## Assignment
Taking the line with "Click the blue info 'i' toolbar icon" as the first and the line with "Viewport: 1568px width, 763px height." as the last, set down exactly every line in that range from the entries below, and no more.

## Available data
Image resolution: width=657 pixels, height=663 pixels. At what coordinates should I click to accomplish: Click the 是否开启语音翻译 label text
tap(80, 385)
---
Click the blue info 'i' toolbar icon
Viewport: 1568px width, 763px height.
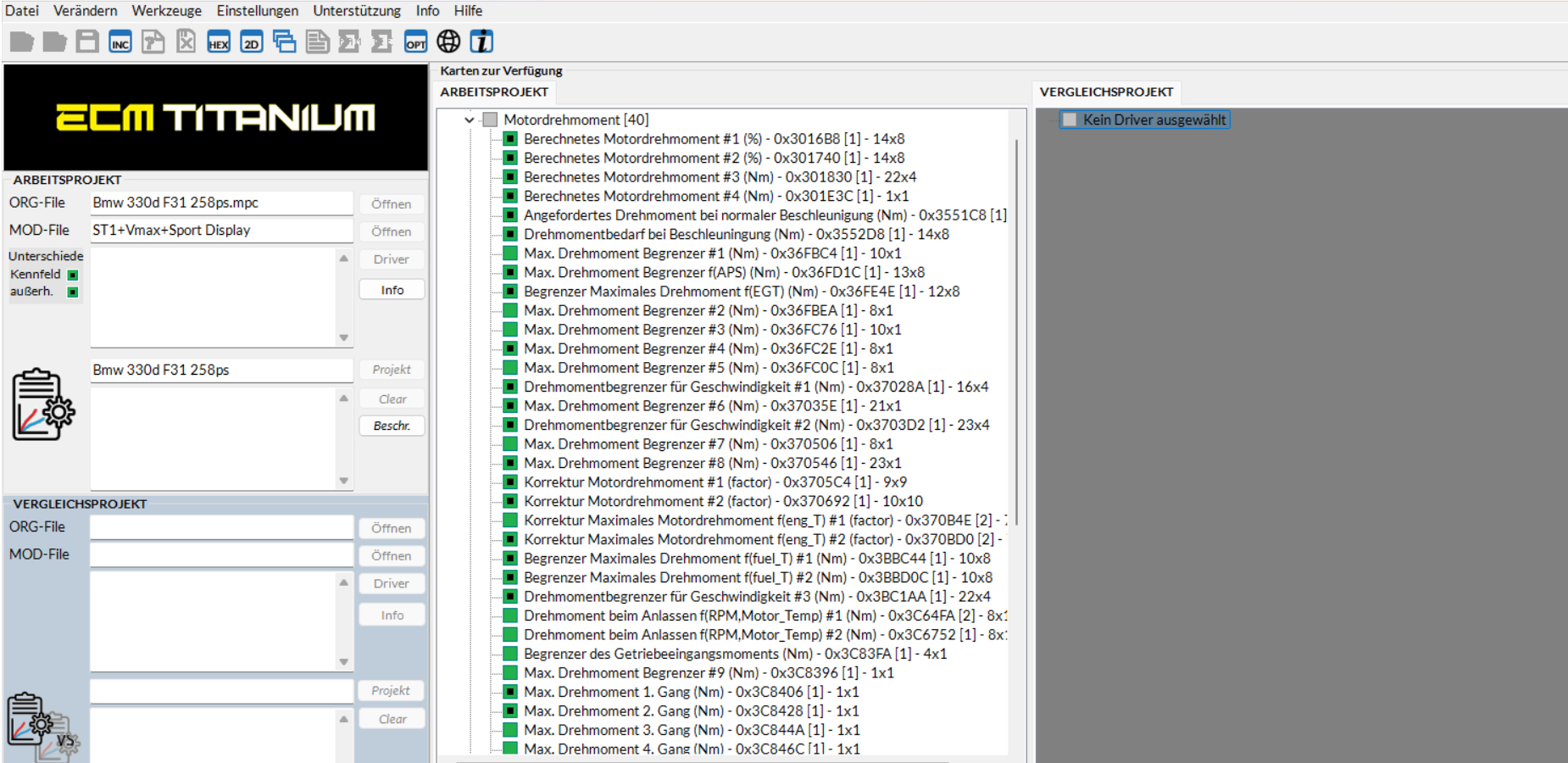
--
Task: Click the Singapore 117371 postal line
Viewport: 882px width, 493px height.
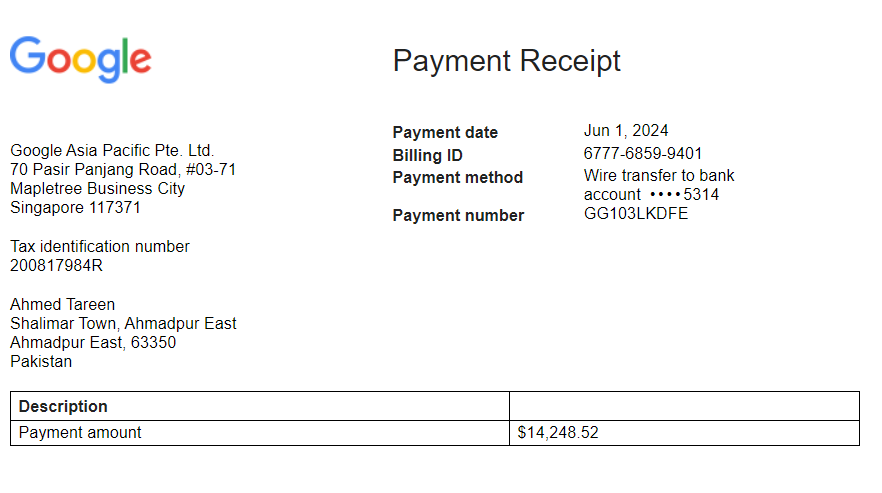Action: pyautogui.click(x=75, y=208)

## Result
Click the blue info 'i' toolbar icon
Viewport: 1568px width, 763px height.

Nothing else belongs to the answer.